### Extract to read:
####################

I like that this piece makes clear how conscious choices of which data to
present (and which not to present) can make an argument more convincing
without actually lying. I don't like that it makes accusations about a
particular person doing so without the courtesy of linking to the person being
accused. If your argument is strong, it's usually better to let the reader
judge for themselves whether your accusation is accurate. Failing to do so can
undermine an otherwise strong argument.

I'm not familiar with Goddard/Heller. Searching for Tony Heller, I find
[https://realclimatescience.com](https://realclimatescience.com). It includes
a lot of graphs very similar to the ones Tamino dissects. The ones I saw were
going day by day, looking at average temperatures for that day over the last
100 years. It's good to know that the start date might have been cherry picked
to make the graph look better, and that this is based on raw unadjusted data,
but it doesn't seem inherently unfair to use a particular day rather than the
average for the entire year.

Is there a better "smoking gun" where he makes the more grandiose claims that
Tamino accuses him of doing? Maybe, but without a direct link I wasn't able to
find it. And in the absence of better evidence, as long as the graph is
clearly labelled "Summer Average Maximum Temperature", I have to say that it
seems unlikely that he's actually guilty of "claiming to show that temperature
in the U.S. has been declining", and more likely that he is making the more
direct claim that summer highs have not been increasing. Which given recent
newspaper headlines, I do find to be an interesting counterpoint.

####################

### Entries:

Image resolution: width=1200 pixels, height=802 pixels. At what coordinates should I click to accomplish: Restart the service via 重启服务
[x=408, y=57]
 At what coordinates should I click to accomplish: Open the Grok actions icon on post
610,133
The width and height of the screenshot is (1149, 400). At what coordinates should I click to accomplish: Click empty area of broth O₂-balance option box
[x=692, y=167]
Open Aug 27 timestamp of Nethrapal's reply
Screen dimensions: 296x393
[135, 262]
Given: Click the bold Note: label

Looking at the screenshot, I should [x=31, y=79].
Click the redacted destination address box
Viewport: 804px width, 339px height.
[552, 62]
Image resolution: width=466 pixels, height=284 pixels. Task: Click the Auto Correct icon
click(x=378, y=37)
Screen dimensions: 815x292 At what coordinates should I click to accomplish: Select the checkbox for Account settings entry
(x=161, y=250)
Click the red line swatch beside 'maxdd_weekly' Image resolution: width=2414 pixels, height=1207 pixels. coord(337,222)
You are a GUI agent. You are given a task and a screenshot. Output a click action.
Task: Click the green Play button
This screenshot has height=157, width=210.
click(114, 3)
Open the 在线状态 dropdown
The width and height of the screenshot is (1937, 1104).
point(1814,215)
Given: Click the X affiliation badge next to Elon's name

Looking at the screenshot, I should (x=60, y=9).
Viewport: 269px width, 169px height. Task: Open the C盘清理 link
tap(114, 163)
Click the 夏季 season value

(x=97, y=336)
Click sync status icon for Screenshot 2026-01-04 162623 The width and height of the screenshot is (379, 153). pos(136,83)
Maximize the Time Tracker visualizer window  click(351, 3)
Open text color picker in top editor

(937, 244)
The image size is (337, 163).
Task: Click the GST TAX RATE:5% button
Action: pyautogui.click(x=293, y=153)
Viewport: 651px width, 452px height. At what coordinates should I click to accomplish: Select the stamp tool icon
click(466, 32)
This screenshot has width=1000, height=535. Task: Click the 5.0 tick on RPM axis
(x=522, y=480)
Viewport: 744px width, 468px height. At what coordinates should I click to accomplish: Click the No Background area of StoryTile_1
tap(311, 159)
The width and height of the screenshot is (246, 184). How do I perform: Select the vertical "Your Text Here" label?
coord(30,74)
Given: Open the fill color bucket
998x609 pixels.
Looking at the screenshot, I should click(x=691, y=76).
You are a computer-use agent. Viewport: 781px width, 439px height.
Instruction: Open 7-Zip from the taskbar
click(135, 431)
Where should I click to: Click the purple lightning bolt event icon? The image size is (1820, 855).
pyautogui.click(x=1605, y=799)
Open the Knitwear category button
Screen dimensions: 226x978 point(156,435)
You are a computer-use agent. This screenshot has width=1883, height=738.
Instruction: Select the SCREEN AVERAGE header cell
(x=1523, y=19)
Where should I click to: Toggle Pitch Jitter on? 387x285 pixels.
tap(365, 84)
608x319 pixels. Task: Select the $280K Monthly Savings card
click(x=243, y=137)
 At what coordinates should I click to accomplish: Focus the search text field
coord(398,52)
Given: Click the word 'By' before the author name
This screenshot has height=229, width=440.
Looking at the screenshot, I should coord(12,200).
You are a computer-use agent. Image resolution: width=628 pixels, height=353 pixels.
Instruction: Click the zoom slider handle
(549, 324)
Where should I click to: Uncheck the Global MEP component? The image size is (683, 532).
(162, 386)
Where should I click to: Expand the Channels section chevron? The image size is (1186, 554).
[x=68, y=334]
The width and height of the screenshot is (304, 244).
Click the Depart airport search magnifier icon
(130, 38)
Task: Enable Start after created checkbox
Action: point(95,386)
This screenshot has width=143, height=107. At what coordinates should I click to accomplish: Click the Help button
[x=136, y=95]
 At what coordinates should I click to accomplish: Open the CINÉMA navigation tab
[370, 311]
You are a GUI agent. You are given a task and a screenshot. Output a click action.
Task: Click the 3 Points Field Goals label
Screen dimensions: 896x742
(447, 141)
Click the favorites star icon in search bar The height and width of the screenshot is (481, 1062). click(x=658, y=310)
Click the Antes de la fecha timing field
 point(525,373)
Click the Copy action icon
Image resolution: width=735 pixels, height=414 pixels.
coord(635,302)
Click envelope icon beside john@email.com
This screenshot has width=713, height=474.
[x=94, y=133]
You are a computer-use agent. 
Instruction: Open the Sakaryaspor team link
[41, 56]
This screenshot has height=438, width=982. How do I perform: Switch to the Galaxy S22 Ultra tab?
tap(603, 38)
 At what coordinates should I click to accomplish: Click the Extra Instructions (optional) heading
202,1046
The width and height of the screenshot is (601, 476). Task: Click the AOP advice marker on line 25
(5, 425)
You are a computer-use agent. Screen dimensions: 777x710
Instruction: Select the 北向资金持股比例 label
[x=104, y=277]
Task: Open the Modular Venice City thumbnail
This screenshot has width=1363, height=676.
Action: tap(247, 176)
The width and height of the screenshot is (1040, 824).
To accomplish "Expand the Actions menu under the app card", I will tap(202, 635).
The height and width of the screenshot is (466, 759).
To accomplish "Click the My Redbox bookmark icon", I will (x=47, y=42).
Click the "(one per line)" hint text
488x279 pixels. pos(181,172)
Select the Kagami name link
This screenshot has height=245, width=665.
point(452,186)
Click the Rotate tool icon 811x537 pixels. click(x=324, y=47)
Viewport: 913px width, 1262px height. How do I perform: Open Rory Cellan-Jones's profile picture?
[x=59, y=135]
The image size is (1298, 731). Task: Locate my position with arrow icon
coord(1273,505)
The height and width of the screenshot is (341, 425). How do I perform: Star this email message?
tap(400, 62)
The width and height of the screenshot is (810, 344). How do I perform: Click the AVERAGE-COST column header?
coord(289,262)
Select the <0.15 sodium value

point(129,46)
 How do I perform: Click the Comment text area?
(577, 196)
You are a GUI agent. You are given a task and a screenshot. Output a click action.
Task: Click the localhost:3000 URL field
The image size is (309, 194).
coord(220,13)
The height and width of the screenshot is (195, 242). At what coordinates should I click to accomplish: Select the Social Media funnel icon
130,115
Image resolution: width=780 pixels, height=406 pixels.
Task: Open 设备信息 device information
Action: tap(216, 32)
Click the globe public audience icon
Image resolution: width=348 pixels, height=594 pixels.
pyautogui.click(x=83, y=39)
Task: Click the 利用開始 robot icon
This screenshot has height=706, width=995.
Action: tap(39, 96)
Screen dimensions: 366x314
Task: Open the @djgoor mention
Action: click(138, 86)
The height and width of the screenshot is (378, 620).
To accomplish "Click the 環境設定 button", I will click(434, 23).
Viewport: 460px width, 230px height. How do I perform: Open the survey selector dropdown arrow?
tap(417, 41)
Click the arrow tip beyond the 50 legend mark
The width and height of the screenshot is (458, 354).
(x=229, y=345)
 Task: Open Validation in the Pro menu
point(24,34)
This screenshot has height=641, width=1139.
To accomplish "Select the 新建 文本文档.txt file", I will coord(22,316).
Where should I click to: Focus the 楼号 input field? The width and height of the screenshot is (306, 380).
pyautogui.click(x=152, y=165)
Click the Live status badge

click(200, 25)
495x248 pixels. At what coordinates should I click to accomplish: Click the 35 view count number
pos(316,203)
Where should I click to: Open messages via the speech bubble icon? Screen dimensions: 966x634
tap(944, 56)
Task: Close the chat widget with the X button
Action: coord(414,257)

####################

### Problems:
1. Write out the stretch of the forum comment from "I'm not familiar" through "the entire year.".
2. Decide whether each statement agrees with the forum comment, answering yes or no and quoting the words that settle it. (a) The graphs the commenter saw on realclimatescience.com went day by day. (b) The commenter already knew of Goddard/Heller before reading the piece. (c) The commenter found the grander claims without a direct link.
3. List every phrase that the forum comment puts in double quotation marks.
The material plays no part in this work.

### Solutions to each task:
1.
I'm not familiar with Goddard/Heller. Searching for Tony Heller, I find
[https://realclimatescience.com](https://realclimatescience.com). It includes
a lot of graphs very similar to the ones Tamino dissects. The ones I saw were
going day by day, looking at average temperatures for that day over the last
100 years. It's good to know that the start date might have been cherry picked
to make the graph look better, and that this is based on raw unadjusted data,
but it doesn't seem inherently unfair to use a particular day rather than the
average for the entire year.

2.
(a) Yes: "The ones I saw were going day by day"
(b) No: "I'm not familiar with Goddard/Heller."
(c) No: "without a direct link I wasn't able to find it."

3.
- "smoking gun"
- "Summer Average Maximum Temperature"
- "claiming to show that temperature in the U.S. has been declining"